Deputado lembra um ano do massacre de Realengo e volta a criticar decisão do STJ

O vice-líder do Partido Verde na Câmara, deputado federal Roberto de Lucena (SP), dividiu seu pronunciamento nesta quarta-feira (04/03) em dois temas importantes: o massacre de Realengo, ocorrido há um ano no Rio de Janeiro, e o caso do homem acusado de estupro que foi ino9centado pelo STJ.

O parlamentar começou seu pronunciamento lamentando a passagem de um ano da tragédia na Escola Municipal Tasso da Silveira, quando 12 crianças foram assassinadas com tiros de vários calibres e 10 ficaram feridas por um jovem de 23 anos que se dizia vítima de bullying: “Quero mais uma vez me solidarizar com os familiares dos que nessa ocasião perderam seus entes queridos. Crianças foram enviadas para a escola vivas, saudáveis, cheias de sonhos, de esperanças, e devolvidas mortas, em caixões”.

Roberto de Lucena disse se solidarizar também com os sobreviventes do massacre de Realengo, que carregarão um trauma para o resto da vida: “Sequeladas são todas as crianças daquela escola, senão fisicamente, emocionalmente. Lamento mais uma vez o acontecimento e, na esperança de que nós nunca mais vejamos a repetição de tragédias como essa em nosso País, abraço a todas as crianças de Realengo, abraçando o Matheus, o Luan e a pequenina Taiane”, afirmou.

Ao prosseguir com o pronunciamento, o deputado Roberto de Lucena comemorou a manifestação da Ministra Maria do Rosário, da Secretaria de Direitos Humanos, em relação à decisão recente do STJ de absolver um homem acusado de ter abusado sexualmente de meninas de 12 anos. “A Ministra Maria do Rosário — e aí eu a aplaudo mais uma vez — disse que os direitos das crianças e dos adolescentes jamais podem ser relativizados.
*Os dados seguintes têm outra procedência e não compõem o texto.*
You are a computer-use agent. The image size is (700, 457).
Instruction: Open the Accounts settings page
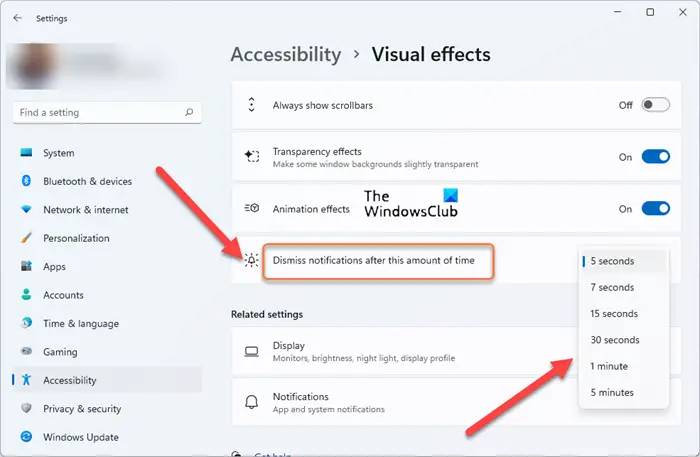pyautogui.click(x=63, y=295)
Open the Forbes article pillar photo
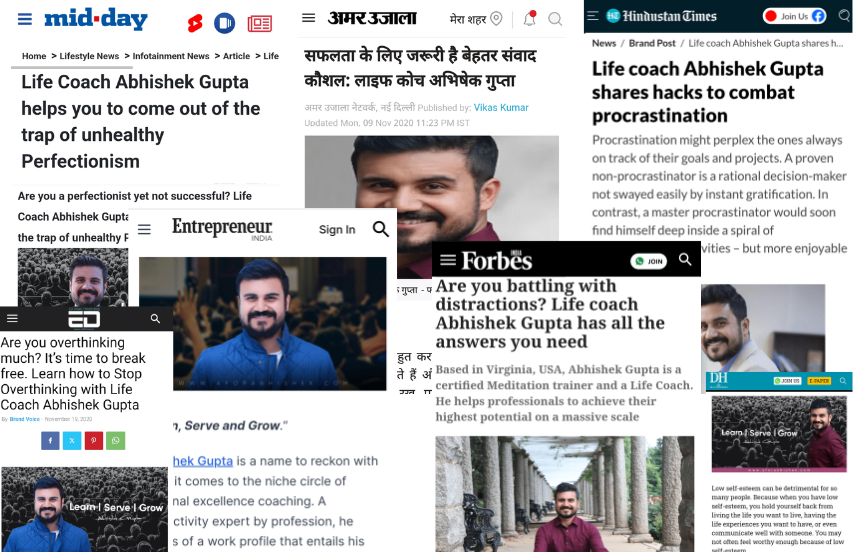Screen dimensions: 864x552 click(565, 494)
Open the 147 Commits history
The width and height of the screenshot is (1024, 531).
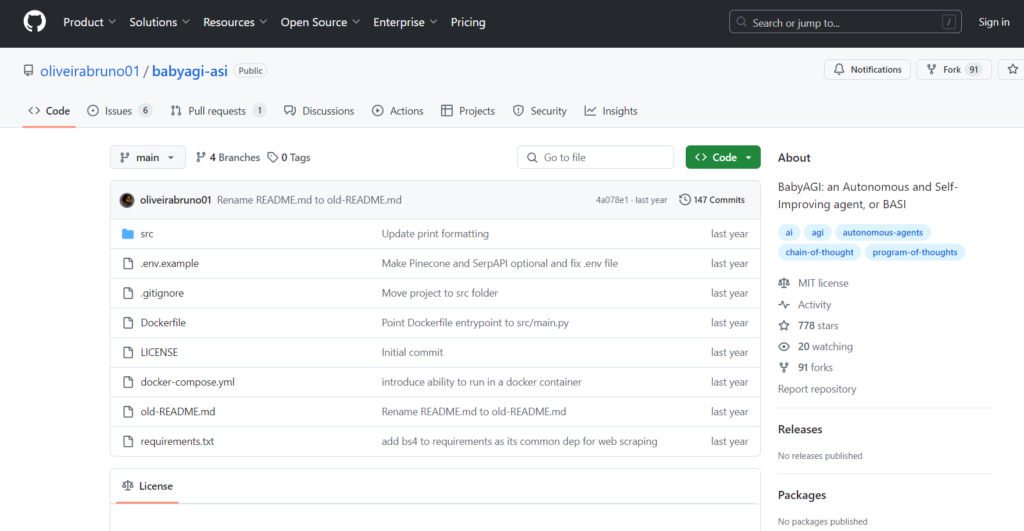point(712,200)
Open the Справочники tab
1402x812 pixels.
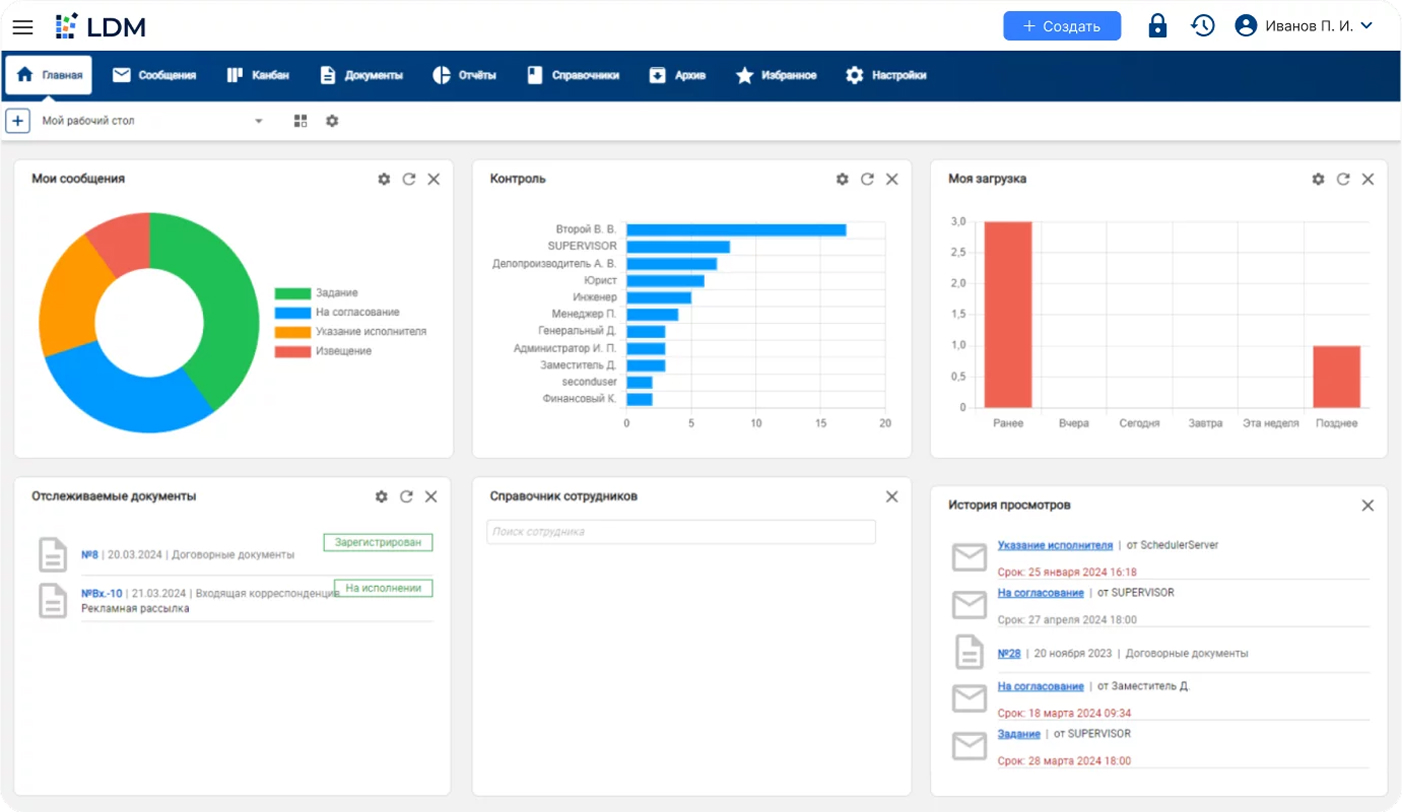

Segundo ela, a Justiça, ao afirmar na sentença essa relativização, usando o argumento de que as crianças de 12 anos já tinham vida sexual anterior, demonstra que quem foi julgada foi a vítima, mas não quem está respondendo pela prática desse terrível crime”, afirmou Roberto de Lucena.
Em 1996, o entendimento sobre a questão, do Ministro Marco Aurélio Mello, do Supremo Tribunal Federal, considerou que a presunção da violência em estupro de menores de 14 anos é relativa. O deputado continuou de forma contundente: Será que os Ministros dessa Corte tão importante, o Superior Tribunal de Justiça, não têm filhos? Será que não têm netos? Será que não conseguem sentir, estar sensíveis à dor das crianças e dos adolescentes vítimas de abuso sexual, que, no Brasil, a cada hora, atinge o número de sete? No mundo inteiro, a cada 4 segundos, uma criança é vítima de abuso sexual. Se eles não conseguem se sensibilizar com o grito calado e silenciado dessa criança, desse adolescente, que pelo menos tentem se colocar no lugar do pai dessa menina, desse menino, no lugar do avô, da avó dessa menina, desse menino”.

“A Ministra nos conforta ao afirmar que vai acionar a Procuradoria-Geral da República e a Advocacia-Geral da União para tentar reverter a decisão do STJ por meio de medidas cabíveis ao caso. Tem que reverter. Precisamos reverter. A sociedade precisa ver isso. O Brasil precisa e merece. As nossas crianças merecem isso. Quero aqui aplaudir a Ministra Maria do Rosário por sua iniciativa e comprometimento, principalmente porque ela é, por ofício e por convicção, uma das guardiãs do Estatuto da Criança e do Adolescente, uma conquista importantíssima na garantia dos direitos desses brasileirinhos”, conclamou.

Roberto de Lucena fez outro alerta sobre a possibilidade de mudança no Código Penal, em discussão no Senado, fruto de um relatório apresentado por um grupo de juristas. “Esse relatório descriminaliza o aborto, a maconha e a eutanásia e também reduz a idade de estupro de vulneráveis de 14 anos para 12 anos. Mencionou-se — inclusive eu tenho denunciado sobre isso aqui, repetidas vezes, ocupando esta tribuna para chamar a atenção desta Casa e do Brasil — a possibilidade de se chegar a 10 anos a idade considerada estupro de vulneráveis, numa movimentação clara para descriminalização, a legalização da pedofilia no Brasil. Que movimento estranho é este, que parece sinalizar ao mundo que estão abertas as portas para o turismo sexual e a exploração de crianças e adolescentes no nosso País? Apelo para que não baixemos a guarda!”, concluiu o deputado.